Die Parteien hatten über die Einsetzung einer Einigungsstelle mit dem Regelungsgegenstand, „Einführung einer Arbeitszeiterfassung für alle Beschäftigten des Vertretungsbereichs des Beteiligten zu 1) (der antragstellende Betriebsrat, Anmerkung des Verfassers), die nicht unter den Geltungsbereich der Betriebsvereinbarung über gleitende Arbeitszeit mit elektronischer Zeiterfassung vom 18.07.1997 fallen“ gestritten.

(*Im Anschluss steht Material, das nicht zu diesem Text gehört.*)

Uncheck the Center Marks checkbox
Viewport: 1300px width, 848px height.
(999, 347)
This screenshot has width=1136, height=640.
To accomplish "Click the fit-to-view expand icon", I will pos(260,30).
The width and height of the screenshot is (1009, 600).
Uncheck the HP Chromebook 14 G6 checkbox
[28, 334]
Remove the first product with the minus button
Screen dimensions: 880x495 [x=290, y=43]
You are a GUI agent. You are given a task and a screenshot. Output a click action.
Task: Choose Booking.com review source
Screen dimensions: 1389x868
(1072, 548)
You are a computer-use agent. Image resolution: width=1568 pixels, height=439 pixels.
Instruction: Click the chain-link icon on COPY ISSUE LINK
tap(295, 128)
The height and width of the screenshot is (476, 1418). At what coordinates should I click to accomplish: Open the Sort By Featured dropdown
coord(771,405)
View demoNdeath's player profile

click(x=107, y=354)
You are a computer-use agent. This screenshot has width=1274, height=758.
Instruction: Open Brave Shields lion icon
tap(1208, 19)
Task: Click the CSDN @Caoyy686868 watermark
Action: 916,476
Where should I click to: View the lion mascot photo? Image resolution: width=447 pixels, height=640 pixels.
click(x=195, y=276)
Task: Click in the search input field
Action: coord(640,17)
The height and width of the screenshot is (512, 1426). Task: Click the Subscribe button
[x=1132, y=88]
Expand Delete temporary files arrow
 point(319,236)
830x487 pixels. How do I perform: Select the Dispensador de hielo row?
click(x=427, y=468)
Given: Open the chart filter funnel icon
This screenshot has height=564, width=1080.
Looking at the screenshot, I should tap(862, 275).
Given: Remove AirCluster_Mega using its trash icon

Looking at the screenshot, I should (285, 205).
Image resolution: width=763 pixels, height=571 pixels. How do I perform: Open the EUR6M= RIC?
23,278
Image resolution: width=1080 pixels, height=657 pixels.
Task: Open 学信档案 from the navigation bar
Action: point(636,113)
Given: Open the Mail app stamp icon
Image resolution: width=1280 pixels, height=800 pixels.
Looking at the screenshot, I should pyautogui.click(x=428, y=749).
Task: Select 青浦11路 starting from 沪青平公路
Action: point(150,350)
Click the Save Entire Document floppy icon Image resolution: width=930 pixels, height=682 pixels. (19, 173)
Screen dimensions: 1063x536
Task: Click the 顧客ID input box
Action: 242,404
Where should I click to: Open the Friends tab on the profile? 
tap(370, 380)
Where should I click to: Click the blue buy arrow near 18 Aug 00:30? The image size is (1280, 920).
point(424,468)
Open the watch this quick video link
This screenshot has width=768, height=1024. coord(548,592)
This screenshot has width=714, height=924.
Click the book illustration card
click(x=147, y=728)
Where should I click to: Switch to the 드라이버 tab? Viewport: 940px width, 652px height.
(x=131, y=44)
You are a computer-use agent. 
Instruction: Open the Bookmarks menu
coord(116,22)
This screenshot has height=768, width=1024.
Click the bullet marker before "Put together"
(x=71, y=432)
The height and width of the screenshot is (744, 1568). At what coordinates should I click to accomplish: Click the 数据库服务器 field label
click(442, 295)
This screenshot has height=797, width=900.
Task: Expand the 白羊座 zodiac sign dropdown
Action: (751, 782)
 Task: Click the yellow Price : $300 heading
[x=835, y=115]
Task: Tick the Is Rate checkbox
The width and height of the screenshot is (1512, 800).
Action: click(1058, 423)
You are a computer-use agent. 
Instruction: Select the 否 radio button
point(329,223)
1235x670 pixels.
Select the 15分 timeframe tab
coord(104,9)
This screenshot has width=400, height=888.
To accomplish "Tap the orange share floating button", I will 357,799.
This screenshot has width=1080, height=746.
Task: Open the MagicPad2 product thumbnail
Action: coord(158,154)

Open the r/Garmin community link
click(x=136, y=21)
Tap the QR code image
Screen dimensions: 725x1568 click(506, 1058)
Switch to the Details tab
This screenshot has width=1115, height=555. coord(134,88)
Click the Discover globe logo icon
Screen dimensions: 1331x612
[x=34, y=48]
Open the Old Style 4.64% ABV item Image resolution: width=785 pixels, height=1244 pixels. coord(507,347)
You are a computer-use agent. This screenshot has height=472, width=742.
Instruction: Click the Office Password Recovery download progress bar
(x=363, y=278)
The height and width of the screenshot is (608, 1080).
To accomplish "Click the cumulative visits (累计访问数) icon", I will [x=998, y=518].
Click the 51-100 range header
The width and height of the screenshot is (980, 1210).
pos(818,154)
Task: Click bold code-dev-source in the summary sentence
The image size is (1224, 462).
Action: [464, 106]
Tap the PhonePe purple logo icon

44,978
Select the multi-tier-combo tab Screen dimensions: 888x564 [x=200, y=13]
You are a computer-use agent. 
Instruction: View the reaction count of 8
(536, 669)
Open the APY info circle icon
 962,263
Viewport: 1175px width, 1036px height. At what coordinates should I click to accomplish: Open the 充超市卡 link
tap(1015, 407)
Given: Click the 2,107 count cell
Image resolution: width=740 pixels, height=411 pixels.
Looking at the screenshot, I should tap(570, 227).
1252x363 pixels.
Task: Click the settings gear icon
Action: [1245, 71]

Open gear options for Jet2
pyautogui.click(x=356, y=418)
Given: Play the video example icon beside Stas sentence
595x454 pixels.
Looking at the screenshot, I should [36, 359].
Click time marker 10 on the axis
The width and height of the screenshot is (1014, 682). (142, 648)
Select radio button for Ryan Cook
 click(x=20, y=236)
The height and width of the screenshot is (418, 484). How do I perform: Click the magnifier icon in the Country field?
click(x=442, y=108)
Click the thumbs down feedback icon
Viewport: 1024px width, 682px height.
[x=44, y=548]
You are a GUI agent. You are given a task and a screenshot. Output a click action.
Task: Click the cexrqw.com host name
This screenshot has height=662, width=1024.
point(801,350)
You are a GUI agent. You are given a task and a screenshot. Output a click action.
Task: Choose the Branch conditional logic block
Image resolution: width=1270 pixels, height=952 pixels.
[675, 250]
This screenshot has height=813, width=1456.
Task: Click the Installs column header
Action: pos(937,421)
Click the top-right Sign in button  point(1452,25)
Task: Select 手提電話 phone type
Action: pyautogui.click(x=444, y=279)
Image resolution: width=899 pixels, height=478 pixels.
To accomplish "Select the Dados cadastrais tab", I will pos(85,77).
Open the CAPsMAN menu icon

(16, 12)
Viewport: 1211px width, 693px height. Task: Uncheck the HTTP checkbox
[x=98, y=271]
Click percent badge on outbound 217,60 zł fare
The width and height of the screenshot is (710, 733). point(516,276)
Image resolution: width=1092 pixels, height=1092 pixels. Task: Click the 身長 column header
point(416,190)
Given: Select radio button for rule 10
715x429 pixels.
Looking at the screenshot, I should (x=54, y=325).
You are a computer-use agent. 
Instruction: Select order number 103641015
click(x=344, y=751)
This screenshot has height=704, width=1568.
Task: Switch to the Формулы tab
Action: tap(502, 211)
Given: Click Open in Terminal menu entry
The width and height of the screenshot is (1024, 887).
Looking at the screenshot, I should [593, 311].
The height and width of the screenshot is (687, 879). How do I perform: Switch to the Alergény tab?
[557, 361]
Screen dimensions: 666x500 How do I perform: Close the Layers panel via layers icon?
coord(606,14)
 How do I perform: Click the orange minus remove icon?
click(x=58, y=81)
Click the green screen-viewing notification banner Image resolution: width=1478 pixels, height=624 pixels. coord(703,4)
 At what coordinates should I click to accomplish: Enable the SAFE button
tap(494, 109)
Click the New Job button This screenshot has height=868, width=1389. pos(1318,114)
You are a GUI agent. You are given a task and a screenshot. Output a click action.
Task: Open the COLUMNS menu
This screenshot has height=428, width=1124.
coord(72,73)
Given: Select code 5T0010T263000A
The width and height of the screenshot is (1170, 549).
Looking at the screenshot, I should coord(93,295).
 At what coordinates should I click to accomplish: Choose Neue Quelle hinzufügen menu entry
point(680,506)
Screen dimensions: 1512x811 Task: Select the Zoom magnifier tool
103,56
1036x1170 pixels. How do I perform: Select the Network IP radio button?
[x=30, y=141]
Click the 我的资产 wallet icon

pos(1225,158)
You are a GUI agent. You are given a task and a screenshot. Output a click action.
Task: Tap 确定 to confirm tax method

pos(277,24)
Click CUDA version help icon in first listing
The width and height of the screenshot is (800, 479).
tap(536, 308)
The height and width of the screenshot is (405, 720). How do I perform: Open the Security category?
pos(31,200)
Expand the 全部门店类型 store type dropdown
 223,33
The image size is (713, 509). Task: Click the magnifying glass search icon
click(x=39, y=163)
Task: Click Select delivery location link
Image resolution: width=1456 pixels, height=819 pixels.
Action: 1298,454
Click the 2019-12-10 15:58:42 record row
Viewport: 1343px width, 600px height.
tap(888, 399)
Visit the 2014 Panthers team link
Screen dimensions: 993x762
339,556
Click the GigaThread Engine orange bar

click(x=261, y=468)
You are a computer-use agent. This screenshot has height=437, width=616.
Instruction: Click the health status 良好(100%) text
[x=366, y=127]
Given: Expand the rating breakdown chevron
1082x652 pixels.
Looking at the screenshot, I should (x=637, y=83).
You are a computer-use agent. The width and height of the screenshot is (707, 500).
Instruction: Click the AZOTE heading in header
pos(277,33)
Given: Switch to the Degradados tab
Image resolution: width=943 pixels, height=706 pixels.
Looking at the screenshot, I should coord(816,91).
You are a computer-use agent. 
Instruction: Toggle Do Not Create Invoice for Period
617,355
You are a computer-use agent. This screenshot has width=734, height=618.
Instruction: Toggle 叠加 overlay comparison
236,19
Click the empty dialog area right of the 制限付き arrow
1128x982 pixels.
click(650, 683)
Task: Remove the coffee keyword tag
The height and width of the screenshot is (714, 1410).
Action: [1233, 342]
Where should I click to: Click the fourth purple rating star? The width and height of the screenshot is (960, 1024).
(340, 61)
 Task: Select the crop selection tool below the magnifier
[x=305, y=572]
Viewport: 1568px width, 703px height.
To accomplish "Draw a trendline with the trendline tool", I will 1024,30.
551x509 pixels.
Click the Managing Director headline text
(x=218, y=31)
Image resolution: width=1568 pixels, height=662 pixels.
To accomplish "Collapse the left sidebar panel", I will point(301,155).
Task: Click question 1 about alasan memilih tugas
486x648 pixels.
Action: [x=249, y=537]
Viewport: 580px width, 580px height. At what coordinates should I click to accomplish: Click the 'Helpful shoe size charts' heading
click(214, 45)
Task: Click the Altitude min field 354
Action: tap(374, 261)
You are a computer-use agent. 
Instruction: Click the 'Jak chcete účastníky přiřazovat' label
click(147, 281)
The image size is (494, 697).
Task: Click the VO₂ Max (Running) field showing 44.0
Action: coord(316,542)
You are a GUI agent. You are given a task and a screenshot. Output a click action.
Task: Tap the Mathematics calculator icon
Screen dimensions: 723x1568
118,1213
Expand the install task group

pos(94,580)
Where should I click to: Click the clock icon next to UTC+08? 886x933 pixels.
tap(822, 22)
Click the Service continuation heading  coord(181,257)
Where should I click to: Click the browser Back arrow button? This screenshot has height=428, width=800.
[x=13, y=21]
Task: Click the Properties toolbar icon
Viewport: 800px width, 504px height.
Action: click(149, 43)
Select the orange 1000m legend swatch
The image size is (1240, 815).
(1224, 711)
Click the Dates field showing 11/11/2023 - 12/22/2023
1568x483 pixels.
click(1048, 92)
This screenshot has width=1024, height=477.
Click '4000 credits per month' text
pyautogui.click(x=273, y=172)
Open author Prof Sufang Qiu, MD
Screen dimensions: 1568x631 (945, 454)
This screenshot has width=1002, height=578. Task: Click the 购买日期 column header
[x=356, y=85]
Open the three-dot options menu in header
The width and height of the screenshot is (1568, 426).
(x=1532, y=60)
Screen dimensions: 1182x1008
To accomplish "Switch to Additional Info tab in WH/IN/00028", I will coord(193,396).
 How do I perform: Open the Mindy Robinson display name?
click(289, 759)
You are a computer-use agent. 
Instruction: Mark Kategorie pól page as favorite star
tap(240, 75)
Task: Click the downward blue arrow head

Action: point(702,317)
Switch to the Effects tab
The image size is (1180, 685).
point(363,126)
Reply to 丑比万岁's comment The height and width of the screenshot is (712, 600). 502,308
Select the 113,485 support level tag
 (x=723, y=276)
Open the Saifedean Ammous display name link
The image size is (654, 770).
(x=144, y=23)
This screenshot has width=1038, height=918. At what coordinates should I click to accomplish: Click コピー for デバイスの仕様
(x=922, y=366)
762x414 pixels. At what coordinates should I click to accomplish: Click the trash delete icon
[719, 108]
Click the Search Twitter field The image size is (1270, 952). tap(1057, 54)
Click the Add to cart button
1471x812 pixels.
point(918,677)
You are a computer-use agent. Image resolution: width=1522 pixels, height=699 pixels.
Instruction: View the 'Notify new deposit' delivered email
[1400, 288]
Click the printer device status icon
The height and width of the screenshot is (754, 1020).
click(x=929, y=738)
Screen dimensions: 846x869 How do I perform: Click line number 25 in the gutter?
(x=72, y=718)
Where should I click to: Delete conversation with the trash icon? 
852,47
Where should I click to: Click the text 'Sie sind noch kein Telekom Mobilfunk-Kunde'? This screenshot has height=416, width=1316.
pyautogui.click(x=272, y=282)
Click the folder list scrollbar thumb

Das Landesarbeitsgericht vertritt insoweit die Ansicht, dass von einer offensichtlichen Unzuständigkeit der Einigungsstelle zu dem beantragten Regelungsgegenstand nicht auszugehen ist. Es sei nicht offensichtlich, dass ein Mitbestimmungsrecht des Betriebsrats aus § 87 Abs. 1 Ziff. 6 und 7 BetrVG nicht besteht. Das Arbeitsgericht hatte die Einigungsstelle eingesetzt. Das Landesarbeitsgericht hat die Beschwerde der Arbeitgeberin zurückgewiesen. 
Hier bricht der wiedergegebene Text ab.